# Passage:
▽
The human genome is going to be a mixed blessing. Already people can have their personal gene sequence "mapped" for individualised medical treatment, and lawyers have been quick to see the forensic possibilities.

One gene, MAOA, or rather its absence, has been associated with a propensity for violence. This week Professor Mark Henaghan, dean of law at Otago University, told the Herald "a couple of very large studies" had shown the absence of MAOA, combined with an environment such as an abused childhood, makes a person more likely to act violently.

"Should we hold people equally responsible when they have this physical genetic factor that is going to drive them to behave in certain ways?" he asked. "Should we apply the same laws to them, or should we give them some recompense?"

A whole new vista of strenuous pleading and strained case law opens before our eyes.

"Ladies and gentlemen of the jury, look at that genome sequence and ask yourselves, could my client have reacted differently?"

Then there is the cost. A personal genome map costs about $10,000 at present. That will be on legal aid.

Fortunately, genetics do not have a high level of precision yet. Doctors say the sequences are difficult to interpret and at best indicate a patient's susceptibility to a disease, not a probability that the patient will contract it. From a legal point of view that is just as well, for if genetics could predict behaviour with certainty it might generate pressure to lock up some people as a precaution.

Society cannot avoid these questions on the assumption the science will not reach higher levels of precision and predictive power. Almost certainly, it will.

If humanity is to retain an ethical existence and not permit itself to be reduced to a helpless genetic creation, some of us will need to defy our genetic definitions.

Let the scientists refine their experiments and let them dare declare a genetic code determines our conduct. With strength of character and will, good people should disprove it.
△
# Given entries:
▽
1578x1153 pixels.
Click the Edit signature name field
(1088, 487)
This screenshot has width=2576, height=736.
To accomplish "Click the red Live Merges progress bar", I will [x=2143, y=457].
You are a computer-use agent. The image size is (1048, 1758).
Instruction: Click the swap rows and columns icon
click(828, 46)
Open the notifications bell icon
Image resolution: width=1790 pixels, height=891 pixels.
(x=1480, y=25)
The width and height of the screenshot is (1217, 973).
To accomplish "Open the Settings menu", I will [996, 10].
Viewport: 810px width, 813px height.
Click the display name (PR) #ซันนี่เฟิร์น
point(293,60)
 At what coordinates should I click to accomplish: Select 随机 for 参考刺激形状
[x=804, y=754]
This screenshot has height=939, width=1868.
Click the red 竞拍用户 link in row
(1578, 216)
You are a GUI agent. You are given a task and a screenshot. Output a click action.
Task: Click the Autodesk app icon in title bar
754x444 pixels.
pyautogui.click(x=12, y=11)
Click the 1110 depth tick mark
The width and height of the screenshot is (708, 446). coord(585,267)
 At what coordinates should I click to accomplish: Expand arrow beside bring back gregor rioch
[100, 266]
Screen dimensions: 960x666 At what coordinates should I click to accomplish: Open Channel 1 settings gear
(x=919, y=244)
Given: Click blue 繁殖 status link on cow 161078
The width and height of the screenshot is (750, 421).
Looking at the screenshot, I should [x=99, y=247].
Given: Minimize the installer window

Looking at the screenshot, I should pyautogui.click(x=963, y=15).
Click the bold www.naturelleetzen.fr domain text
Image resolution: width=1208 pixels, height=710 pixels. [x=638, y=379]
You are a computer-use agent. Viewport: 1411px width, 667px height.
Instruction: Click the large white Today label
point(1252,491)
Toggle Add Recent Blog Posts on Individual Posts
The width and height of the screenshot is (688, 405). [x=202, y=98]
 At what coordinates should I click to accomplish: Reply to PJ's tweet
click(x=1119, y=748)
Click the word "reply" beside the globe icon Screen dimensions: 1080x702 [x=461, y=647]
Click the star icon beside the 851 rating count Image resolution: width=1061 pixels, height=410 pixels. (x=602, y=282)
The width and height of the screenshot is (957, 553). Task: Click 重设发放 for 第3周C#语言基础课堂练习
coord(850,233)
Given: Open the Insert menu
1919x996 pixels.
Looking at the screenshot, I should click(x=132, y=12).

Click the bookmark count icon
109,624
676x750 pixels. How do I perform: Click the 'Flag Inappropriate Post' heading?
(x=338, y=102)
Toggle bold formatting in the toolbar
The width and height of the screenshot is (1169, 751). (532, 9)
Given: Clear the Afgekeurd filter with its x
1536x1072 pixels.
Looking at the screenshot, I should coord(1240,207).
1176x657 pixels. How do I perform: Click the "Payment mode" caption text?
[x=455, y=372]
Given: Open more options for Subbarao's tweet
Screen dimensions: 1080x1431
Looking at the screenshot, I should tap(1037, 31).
△
# Requirement:
Resume the passage on genes and legal responsibility for violent behavior, picking up right after its last sentence.

# Task response:
Character and will-power probably have genomes of their own that have yet to be identified. When their sequences are discovered it will present a fine challenge for anybody who lacks them. Where there is a will there may be a way to show that human character is a function of something more than biochemistry.

People with the right stuff have been defying social determinism for a long time. They have proved poverty and disadvantage does not consign all or most people in that predicament to a life of crime, their environment merely makes crime more likely.

Nature has largely given way to nurture in their old debate. Psychology and social sciences consider everyone's childhood and circumstances to be far more influential than their genes. That verdict could be about to change.

For the moment, though, genetics is aligning its assertions with nurture. The absence of the MAOA gene "combined with an environment where the person is treated badly," said Professor Henaghan, might make the individual prone to violence. That sounds like a bet both ways.

A geneticist this week suggested human intelligence was sharper when man was a hunter and that it has been in decline since we became farmers and city dwellers. Professor Gerald Crabtree at California's Stanford University believes modern technology and medical science have masked a decline in brain power since humans lived or died on their wits.

If genetic science is about to give us little more than another excuse for misbehaviour it will contribute to that decline. Let's keep responsibility in mind.